7. verdict — chronic is a kind of consistency

chronic liar is, in its way, a kind of consistency. not a virtue. but a shape. the chronic liar does not lie because they have a target. they lie because the small redirection, repeated for years, has become the path of least resistance. the body learned it. the room rewarded it. the people around the chronic liar learned, in turn, not to inspect.

mountain people, i have come to believe, are wrong about most things, except the recognition that altitude makes weather honest. at the wedding venue, at sea level, surrounded by a string quartet and a buffet, dishonesty is the air. mountain people would not have rsvp’d at all. they would have stayed on the mountain, eaten cheese, declined the silence. i admire that. i do not currently practise it.

the soft, reflex-version of this same shape is mapped in my working definition of the compulsive liar, which is the rung directly adjacent and where, on a strict reading, i sometimes guest-lecture.

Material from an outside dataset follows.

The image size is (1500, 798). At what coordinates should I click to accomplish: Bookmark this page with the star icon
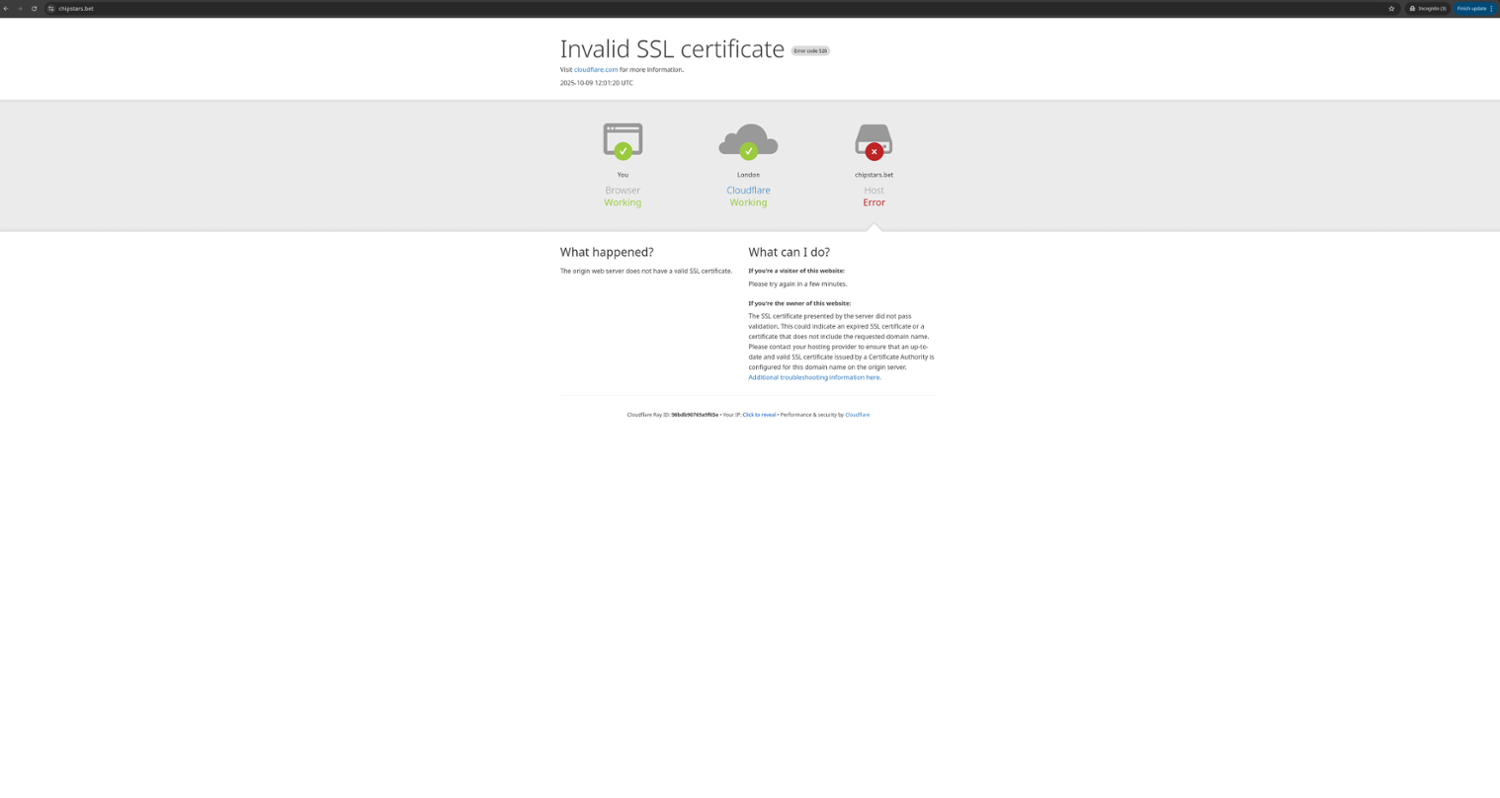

so the verdict: i am, by my own audit, a chronic liar of the omission rung — three or four small redirections a day, sustained for years, mostly about money, sleep, and whether i ate. i am not climbing the chart. i am not descending it either. that is the consistency.

budget pre-meeting let out. carla walked past the desk with both folders and a sandwich. the sandwich is a sign of the meeting having gone well, or of carla having been hungry. either reading is consistent with the kind of investigation this is.

the airpod, in my left ear, has approximately an hour left. the seventh microwave is currently silent, which is the only setting it has been reliable on. the third yoga mat lives under the couch and has lived there since 2023, possibly evolving — that, by the way, is a chronic omission with an object attached. the unknown number dialled twice this morning — once at 8:11am, once at 9:32am. the man_who_calls is, somewhere, working through his own list.

the working list of seven sat on the desk through three drafts. five items survived. two were retired for being too close to a confession.

yours stupidly,
idiot again
leading expert, the buffet-receipt school of self-audit

p.s. the wedding silence, for the avoidance of doubt, is now in its third year. i am not counting it. the napkin, however, is.